***** Data for review
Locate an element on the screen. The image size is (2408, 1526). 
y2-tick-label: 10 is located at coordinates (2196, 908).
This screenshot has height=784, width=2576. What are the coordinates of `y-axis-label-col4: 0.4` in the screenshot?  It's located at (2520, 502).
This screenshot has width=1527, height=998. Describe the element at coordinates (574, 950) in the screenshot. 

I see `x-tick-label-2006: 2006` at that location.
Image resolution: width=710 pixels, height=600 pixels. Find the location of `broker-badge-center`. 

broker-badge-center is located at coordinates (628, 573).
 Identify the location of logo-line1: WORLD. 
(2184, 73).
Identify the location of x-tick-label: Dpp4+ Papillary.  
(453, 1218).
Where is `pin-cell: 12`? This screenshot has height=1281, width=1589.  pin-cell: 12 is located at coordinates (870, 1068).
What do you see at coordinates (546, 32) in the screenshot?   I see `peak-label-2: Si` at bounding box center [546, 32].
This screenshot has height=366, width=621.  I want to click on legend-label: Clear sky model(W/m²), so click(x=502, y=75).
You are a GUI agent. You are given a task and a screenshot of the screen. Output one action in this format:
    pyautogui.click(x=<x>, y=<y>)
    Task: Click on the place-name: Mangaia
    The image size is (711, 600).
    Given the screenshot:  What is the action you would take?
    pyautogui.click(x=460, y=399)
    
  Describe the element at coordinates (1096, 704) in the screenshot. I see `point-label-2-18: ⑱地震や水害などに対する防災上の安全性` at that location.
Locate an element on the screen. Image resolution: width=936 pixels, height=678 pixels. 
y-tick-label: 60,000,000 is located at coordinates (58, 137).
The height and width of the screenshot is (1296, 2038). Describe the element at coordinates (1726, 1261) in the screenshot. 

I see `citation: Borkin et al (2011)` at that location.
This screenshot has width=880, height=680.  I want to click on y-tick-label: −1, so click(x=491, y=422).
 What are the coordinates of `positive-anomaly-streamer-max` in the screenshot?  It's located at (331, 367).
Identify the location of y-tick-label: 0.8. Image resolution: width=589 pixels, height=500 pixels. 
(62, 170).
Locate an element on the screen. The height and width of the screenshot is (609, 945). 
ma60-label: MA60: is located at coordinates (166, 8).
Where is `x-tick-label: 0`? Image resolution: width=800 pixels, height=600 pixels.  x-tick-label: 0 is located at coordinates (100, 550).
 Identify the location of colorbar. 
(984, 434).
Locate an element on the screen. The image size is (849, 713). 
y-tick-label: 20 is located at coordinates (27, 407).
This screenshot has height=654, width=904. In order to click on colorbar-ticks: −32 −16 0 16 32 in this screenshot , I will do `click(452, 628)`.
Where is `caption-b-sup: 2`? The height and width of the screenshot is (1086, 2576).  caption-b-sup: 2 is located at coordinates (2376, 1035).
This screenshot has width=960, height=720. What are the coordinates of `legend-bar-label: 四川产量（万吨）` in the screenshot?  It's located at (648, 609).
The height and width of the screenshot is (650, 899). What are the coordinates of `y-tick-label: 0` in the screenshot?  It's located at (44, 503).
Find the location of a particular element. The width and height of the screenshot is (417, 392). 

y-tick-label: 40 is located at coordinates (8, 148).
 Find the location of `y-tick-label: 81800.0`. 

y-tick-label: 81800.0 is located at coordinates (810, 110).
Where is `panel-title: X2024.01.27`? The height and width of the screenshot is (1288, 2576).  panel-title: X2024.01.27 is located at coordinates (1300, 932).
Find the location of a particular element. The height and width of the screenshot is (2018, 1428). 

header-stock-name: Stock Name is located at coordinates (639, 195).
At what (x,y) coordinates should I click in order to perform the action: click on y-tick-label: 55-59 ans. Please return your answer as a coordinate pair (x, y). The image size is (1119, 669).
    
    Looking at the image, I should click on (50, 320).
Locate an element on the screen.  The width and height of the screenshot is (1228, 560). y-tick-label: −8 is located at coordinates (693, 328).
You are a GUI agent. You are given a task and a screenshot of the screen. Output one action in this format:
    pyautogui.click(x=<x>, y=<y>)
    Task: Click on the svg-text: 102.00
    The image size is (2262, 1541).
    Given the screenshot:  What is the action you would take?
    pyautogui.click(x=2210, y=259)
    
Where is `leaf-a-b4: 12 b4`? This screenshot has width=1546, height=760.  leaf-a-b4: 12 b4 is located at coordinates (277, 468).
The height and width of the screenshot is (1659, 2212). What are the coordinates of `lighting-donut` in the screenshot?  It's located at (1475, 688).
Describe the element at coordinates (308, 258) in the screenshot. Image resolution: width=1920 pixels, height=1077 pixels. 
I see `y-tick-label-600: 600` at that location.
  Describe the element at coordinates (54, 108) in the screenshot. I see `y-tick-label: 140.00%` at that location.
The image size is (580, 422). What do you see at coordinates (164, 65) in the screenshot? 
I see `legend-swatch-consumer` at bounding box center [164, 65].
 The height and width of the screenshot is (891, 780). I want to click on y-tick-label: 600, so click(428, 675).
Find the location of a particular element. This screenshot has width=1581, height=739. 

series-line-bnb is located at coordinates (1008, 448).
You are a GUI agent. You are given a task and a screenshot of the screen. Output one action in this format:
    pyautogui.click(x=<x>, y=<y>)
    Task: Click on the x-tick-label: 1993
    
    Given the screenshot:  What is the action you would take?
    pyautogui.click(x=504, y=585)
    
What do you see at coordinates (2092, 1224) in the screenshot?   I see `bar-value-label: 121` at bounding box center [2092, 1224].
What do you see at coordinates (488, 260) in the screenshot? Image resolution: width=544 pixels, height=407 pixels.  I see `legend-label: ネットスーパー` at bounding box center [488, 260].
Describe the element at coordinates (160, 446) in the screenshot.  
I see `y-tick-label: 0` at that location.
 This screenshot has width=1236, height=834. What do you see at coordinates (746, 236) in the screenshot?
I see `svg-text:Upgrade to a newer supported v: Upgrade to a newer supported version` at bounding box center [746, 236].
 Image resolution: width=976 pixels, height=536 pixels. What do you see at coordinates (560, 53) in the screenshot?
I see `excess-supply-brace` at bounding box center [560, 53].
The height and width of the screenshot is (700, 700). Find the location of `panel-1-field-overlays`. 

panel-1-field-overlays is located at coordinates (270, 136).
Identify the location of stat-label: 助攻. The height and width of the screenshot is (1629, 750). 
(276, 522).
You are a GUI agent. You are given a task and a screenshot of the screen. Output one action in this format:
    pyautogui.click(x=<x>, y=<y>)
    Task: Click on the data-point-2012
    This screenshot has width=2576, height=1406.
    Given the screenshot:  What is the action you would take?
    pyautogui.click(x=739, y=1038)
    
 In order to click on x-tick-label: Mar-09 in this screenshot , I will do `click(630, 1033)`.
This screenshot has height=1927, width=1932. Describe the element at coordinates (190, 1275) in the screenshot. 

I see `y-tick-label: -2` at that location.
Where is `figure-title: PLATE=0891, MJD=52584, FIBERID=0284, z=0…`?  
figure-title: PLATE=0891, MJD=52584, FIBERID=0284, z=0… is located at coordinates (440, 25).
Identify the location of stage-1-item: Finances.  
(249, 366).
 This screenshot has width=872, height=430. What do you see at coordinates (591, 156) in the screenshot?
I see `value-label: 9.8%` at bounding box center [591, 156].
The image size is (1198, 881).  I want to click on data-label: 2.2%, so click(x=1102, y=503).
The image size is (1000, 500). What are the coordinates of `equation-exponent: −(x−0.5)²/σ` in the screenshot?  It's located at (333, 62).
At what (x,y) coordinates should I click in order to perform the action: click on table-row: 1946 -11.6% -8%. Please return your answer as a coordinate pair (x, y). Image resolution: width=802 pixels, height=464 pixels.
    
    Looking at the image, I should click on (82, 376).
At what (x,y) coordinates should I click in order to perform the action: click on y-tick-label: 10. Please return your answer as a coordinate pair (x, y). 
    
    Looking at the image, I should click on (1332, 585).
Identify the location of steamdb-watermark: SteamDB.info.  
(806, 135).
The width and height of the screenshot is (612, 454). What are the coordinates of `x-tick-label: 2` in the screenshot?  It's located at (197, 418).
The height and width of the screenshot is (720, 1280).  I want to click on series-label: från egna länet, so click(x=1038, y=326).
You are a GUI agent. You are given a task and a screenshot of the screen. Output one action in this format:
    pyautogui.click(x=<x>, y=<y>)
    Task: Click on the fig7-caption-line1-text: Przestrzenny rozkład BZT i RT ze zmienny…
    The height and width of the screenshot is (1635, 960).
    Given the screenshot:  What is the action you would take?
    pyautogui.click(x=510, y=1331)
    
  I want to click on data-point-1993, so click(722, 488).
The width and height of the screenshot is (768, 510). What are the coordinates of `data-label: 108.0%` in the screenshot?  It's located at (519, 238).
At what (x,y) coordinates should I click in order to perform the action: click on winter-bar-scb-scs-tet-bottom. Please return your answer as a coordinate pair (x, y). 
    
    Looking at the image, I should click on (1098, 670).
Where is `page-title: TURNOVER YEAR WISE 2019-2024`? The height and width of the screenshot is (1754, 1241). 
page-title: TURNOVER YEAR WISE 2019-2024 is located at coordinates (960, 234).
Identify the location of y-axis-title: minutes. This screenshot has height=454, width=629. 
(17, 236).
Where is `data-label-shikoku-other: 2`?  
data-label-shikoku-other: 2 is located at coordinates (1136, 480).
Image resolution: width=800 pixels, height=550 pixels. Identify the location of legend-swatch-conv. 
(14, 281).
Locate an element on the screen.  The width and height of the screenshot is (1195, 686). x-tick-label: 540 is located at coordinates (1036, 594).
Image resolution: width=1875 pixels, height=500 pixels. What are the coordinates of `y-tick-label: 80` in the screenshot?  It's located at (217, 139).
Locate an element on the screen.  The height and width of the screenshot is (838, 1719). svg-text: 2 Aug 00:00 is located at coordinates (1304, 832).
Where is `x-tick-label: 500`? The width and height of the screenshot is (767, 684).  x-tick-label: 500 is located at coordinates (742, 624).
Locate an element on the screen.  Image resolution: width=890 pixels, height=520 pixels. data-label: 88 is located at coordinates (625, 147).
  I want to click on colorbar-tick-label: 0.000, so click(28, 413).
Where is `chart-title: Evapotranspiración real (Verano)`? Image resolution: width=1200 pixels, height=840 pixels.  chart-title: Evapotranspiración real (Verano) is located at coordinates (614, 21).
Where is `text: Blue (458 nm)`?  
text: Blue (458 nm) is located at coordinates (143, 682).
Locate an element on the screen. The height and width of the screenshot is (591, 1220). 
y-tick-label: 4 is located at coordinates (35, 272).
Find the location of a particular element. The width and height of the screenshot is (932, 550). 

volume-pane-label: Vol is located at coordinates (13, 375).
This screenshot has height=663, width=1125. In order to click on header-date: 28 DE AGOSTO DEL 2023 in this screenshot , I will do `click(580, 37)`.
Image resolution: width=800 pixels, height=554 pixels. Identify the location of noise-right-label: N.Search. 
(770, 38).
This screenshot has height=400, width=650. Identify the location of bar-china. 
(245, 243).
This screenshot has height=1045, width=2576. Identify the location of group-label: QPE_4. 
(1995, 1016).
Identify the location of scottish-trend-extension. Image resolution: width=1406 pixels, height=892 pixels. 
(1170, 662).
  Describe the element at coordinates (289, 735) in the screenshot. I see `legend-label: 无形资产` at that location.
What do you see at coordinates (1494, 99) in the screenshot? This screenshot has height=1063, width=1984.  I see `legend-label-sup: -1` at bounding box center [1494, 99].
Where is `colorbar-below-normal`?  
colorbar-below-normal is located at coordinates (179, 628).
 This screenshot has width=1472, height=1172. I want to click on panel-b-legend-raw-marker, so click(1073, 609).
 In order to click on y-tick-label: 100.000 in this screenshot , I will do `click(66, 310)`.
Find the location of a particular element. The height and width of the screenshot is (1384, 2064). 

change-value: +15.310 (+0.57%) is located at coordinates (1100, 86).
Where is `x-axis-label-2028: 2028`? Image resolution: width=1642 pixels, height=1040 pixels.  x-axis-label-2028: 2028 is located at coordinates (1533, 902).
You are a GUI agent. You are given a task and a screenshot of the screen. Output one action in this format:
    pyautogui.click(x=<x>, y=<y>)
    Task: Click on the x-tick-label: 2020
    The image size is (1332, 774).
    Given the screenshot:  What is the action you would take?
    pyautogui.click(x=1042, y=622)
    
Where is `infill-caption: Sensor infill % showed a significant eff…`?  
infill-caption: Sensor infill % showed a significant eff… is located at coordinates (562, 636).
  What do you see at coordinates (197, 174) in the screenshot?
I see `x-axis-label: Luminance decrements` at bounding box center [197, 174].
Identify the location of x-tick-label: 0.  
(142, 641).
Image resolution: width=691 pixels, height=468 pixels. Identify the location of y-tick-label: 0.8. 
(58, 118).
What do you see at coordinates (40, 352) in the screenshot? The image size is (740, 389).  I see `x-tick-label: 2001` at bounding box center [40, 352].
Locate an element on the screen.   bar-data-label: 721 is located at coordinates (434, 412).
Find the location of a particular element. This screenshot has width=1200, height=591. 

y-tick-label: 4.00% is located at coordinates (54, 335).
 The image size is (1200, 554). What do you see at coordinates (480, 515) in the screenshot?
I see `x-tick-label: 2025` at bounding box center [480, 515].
**********
* Action item
Could you rewrite the items starting with the line that contains "Identify the location of steamdb-watermark: SteamDB.info." and going on through the line that contains "The width and height of the screenshot is (612, 454).", swapping "location" for "position" and leaving everything else unchanged?

* Response
Identify the position of steamdb-watermark: SteamDB.info.  
(806, 135).
The width and height of the screenshot is (612, 454). What are the coordinates of `x-tick-label: 2` in the screenshot?  It's located at (197, 418).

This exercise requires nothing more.